Después de tramitar con el capote, Antonio Romero (oreja) se entroncó con un toro que poderosa y peligrosamente se vencía sobre el cuerno derecho; y por ese flanco precisamente, usando mandona sarga, hizo el toreo -sin falta del natural- imponiendo su ley en lo que fue un trasteo claramente interesante y culminado por estocada un tanto delantera y tendida pero suficiente.

Al dinástico hombre de Irapuato Diego Silveti (palmas) le correspondió un burel soso y escaso de energía; ante ello se observó pensante, reposado y paciente logrando buenos instantes de su concepto vertical de la tauromaquia, amén, igualmente de extender su empeño. Lo malo llegó a la hora de la suerte suprema, ya que señaló un pinchazo, media atravesada y doce descabellos para sus estadísticas.

Si con la jerga rosa no logró acomodo Angelino de Arriaga (dos orejas exageradas), cuando empuñó las banderillas realizó forjó una exhibición de valor, caligrafía, tino y facultades físicas sobradas. El melocotón, ojo de perdiz aquel, fue un toro enrazado y fijo que embistió con energía, y aunque el tlaxcalteca adicionó su labor con denuedo y empeño no puso descifrar el son y la distancia que demandó el adversario al que hizo acabar sus días ejecutándole una estocada punto defectuosa sin embargo de dividendos inmediatos.

Y saltó en quinto turno un bicorne bravo. Pero también una fiera herida que lo enfrentó. Eso fue el tlaxcalteca Sergio Flores (dos orejas) quien rotundamente defendió su envidiable posición actual entre la torería azteca.
Acaso un poco tardo el negro, al acudir a las telas lo hizo con franqueza y buen estilo; entonces el coletudo le burló variadamente con capa y muleta, rubricando en cada serie el sitio sólido y recio que trae. Luego de haberse pronunciado tan toreramente tomó la espada dejándola caída y perpendicular en el cuerpo de su oponente, el cual se derrumbó prontamente sobre el albero.
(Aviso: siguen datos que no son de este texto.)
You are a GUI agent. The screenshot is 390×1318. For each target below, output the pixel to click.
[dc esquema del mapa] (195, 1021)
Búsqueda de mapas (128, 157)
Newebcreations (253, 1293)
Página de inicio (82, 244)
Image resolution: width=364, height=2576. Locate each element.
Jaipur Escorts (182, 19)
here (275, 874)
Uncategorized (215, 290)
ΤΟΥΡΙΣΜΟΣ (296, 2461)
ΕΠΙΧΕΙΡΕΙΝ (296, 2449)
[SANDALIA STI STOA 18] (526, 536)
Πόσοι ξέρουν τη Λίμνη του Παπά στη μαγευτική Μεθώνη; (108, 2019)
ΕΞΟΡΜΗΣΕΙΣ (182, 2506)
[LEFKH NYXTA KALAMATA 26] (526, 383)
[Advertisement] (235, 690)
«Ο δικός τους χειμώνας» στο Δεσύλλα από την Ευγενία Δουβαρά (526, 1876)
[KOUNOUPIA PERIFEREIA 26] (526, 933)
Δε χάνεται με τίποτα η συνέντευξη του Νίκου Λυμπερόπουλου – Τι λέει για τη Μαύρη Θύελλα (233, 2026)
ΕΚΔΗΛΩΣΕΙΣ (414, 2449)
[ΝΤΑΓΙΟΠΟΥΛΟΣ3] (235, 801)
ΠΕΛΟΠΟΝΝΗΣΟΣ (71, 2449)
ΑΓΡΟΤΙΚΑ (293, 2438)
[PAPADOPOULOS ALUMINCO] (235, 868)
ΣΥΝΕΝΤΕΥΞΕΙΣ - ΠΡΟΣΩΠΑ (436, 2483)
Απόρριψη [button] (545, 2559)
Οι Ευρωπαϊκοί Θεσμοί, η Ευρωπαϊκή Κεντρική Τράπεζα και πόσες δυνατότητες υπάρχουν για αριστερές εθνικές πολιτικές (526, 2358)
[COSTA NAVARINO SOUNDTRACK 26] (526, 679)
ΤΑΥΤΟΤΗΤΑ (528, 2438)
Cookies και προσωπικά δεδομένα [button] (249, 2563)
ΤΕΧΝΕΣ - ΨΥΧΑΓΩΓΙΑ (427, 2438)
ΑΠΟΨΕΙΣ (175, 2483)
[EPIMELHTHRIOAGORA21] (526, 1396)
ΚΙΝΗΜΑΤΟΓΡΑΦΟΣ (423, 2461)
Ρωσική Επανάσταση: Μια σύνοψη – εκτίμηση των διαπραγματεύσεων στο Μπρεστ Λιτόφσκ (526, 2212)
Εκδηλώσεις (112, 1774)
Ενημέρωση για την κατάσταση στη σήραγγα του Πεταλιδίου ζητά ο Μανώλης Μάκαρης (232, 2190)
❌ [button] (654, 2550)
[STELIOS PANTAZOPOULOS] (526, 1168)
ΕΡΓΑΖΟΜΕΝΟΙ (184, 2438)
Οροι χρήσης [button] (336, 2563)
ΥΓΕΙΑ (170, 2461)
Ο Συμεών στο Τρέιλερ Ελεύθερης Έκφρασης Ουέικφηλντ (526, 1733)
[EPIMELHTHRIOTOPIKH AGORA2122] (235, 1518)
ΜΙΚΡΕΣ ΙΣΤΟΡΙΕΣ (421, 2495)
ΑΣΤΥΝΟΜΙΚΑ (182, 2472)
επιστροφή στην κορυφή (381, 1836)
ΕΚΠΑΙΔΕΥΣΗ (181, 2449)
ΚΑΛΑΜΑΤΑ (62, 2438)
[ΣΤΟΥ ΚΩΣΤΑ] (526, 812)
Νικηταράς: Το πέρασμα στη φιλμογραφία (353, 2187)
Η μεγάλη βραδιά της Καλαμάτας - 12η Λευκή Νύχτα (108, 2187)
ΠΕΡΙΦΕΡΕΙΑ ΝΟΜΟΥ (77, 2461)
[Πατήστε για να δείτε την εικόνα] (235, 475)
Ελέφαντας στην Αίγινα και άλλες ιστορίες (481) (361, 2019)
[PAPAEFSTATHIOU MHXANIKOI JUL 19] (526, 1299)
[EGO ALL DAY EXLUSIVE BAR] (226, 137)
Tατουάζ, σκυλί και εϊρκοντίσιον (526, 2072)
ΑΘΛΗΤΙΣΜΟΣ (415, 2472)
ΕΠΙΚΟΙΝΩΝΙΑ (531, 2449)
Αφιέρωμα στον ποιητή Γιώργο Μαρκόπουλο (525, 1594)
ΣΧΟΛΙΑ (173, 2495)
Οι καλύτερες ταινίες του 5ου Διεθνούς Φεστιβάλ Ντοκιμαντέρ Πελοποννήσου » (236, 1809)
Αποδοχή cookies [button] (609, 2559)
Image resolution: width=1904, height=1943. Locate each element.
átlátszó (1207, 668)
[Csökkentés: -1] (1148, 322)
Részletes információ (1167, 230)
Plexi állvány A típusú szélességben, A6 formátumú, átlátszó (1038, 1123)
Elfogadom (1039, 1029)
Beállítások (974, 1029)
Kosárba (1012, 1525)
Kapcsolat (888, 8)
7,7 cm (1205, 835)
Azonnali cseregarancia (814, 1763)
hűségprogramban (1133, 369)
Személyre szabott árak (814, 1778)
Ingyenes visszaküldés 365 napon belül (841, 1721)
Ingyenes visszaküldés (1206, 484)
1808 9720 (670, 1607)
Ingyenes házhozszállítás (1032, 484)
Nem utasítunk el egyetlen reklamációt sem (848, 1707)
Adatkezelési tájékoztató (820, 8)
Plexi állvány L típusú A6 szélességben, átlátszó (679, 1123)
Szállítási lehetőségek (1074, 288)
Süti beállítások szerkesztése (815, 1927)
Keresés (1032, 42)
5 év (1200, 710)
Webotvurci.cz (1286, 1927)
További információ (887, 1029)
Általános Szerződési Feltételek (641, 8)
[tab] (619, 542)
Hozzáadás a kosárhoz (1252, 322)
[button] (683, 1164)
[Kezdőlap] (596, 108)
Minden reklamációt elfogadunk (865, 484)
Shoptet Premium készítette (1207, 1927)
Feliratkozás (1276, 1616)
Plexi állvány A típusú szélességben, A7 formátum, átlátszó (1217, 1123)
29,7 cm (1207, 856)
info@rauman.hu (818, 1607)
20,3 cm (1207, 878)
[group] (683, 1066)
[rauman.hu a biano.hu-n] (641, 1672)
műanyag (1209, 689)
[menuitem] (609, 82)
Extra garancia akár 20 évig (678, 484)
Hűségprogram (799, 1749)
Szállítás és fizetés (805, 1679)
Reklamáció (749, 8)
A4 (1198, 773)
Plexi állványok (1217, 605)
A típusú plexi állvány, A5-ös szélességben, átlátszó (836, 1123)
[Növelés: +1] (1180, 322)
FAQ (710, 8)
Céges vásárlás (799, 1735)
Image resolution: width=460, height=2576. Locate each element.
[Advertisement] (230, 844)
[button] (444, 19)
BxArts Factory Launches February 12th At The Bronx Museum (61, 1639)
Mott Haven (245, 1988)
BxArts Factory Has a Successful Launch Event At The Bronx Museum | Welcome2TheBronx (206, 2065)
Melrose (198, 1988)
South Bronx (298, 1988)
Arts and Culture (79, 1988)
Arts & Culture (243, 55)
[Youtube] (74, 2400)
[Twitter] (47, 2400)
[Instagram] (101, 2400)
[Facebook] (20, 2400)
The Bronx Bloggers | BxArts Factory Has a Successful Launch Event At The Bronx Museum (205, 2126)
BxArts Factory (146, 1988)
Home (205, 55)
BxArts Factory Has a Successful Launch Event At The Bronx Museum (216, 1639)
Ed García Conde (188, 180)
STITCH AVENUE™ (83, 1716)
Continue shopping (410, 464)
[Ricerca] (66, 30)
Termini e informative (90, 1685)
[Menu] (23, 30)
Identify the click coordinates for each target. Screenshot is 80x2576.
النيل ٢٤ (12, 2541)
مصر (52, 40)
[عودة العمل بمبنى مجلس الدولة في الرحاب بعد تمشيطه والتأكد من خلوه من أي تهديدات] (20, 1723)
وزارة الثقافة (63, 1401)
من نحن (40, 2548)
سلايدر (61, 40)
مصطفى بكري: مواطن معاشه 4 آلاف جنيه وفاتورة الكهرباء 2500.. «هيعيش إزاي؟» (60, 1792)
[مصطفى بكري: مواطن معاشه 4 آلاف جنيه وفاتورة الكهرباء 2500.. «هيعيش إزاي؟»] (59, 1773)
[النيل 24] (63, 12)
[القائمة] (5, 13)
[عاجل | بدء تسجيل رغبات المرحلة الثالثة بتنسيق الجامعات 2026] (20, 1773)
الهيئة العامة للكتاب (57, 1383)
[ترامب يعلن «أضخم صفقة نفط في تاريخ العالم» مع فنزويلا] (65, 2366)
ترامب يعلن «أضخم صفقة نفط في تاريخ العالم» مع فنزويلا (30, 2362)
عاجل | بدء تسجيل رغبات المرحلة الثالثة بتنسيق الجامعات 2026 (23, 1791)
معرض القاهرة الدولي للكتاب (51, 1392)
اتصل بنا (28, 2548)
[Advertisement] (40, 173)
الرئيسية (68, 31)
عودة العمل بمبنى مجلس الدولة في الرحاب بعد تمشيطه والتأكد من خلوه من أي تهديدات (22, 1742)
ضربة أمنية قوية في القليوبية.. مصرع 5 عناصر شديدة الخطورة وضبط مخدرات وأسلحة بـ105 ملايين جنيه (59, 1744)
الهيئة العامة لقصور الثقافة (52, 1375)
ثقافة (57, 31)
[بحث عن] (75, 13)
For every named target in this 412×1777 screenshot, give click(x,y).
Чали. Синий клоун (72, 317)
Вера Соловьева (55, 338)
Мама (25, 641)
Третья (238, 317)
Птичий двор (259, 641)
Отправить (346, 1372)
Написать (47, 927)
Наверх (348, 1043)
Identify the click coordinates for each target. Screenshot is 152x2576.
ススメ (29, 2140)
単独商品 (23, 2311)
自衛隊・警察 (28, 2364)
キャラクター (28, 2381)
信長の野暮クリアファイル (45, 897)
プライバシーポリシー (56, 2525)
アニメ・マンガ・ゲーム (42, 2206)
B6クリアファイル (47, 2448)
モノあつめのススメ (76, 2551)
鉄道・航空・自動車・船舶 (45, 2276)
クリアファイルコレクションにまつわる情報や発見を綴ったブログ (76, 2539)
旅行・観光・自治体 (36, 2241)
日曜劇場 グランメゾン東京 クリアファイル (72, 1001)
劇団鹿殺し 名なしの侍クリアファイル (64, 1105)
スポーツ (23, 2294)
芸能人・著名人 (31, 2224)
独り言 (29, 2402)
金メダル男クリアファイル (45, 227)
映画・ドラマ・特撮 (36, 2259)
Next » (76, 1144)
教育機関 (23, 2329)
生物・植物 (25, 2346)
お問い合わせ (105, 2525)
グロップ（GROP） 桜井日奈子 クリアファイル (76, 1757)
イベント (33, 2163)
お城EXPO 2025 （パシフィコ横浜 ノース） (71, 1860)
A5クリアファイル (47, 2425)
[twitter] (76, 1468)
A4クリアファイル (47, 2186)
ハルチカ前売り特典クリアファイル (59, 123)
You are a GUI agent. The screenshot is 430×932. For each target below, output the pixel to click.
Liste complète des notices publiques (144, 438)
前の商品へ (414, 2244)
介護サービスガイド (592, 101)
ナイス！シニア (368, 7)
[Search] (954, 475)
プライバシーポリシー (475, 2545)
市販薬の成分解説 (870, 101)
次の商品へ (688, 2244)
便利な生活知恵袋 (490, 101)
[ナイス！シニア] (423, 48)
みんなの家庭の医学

De exquisito gusto es el juncal joven aguascalentense José María Hermosillo (oreja); ese entender de la lidia lo traslució de modo intermitente en su faena de redaños; la hizo a un jabonero sucio, noble aunque débil, y al que desgranó formidable partido basándose en las columnas de su valor y actitud de exponer sin reservas el físico. Una vez hecha la faena se fue tras el acero dibujando un pinchazo antes de la estocada caída pero definitiva.